Es war einer der aufwendigsten und bedeutsamsten Strafprozesse der deutschen Geschichte, der von 1975 bis 1977 in Schwaben stattfand. In einer für zwölf Millionen D-Mark errichteten Mehrzweckhalle standen an 192 Verhandlungstagen die Protagonisten der ersten Generation der Roten-Armee-Fraktion (RAF) vor Gericht: Andreas Baader, Ulrike Meinhof, Gudrun Ensslin und Jan-Carl Raspe mussten sich unter anderem wegen vierer Morde und 54 versuchter Morde vor dem zweiten Staatsschutzsenat des Stuttgarter Oberlandesgerichts verantworten. Vor allem ging es um die sogenannte Mai-Offensive von 1972, bei der die RAF sechs Sprengstoffanschläge gegen Militäreinrichtungen der USA, Polizeibehörden, den Richter Wolfgang Buddenberg und den Springer-Verlag verübt hatte.
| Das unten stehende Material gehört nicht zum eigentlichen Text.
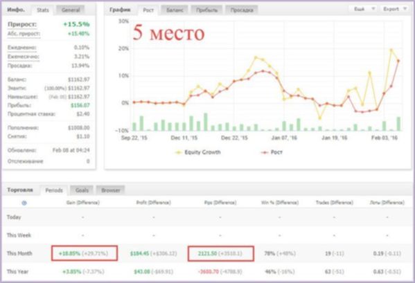Select the Periods tab

click(54, 190)
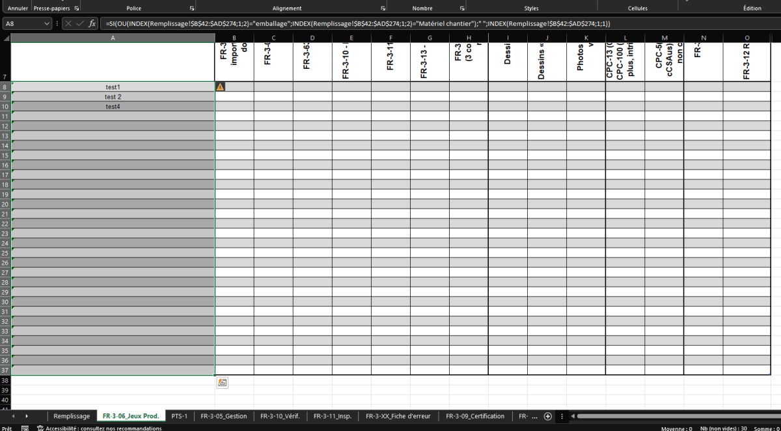Add a new worksheet with the plus icon
Screen dimensions: 781x431
pos(549,416)
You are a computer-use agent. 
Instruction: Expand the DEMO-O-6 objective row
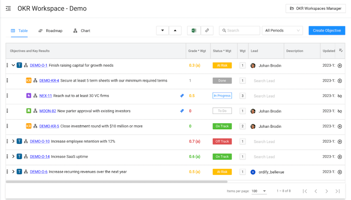pos(13,172)
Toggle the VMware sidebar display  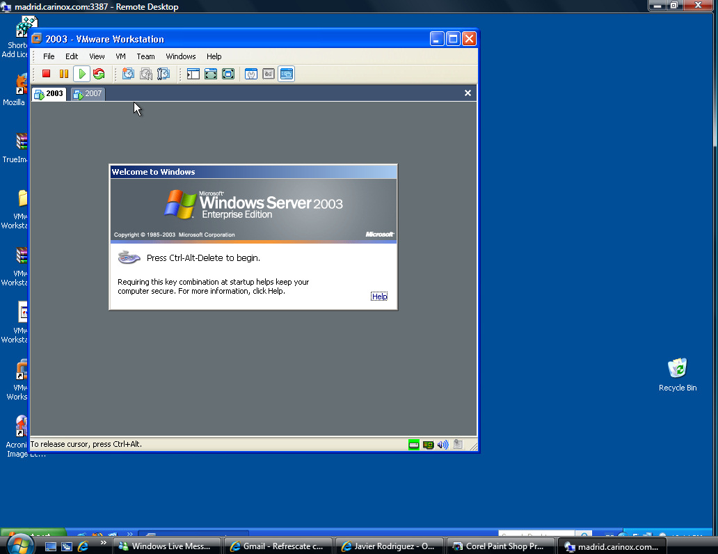(x=193, y=74)
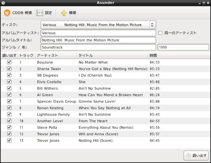Viewport: 211px width, 163px height.
Task: Open the disc selection dropdown
Action: pos(98,25)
Über den Stammheim-Prozess ist viel geschrieben worden, über die wüsten Auftritte der Angeklagten, die sich als Vertreter eines globalen, antiimperialistischen Klassenkampfes in Szene setzten, über die "Totalopposition" ihrer Verteidiger und über die Versuche des Senats, die Sache mit den förmlichen Instrumenten der Strafprozessordnung irgendwie in den Griff zu kriegen. Die vielen Änderungen des Strafverfahrensrechts, mit denen der Gesetzgeber in den laufenden Prozess eingriff, wurden ebenso aufgearbeitet wie die illegalen Abhöraktionen des Verfassungsschutzes; er hatte in Stammheim Gespräche zwischen Angeklagten und Verteidigern mitgeschnitten. Neuerscheinungen haben es hier tendenziell schwer.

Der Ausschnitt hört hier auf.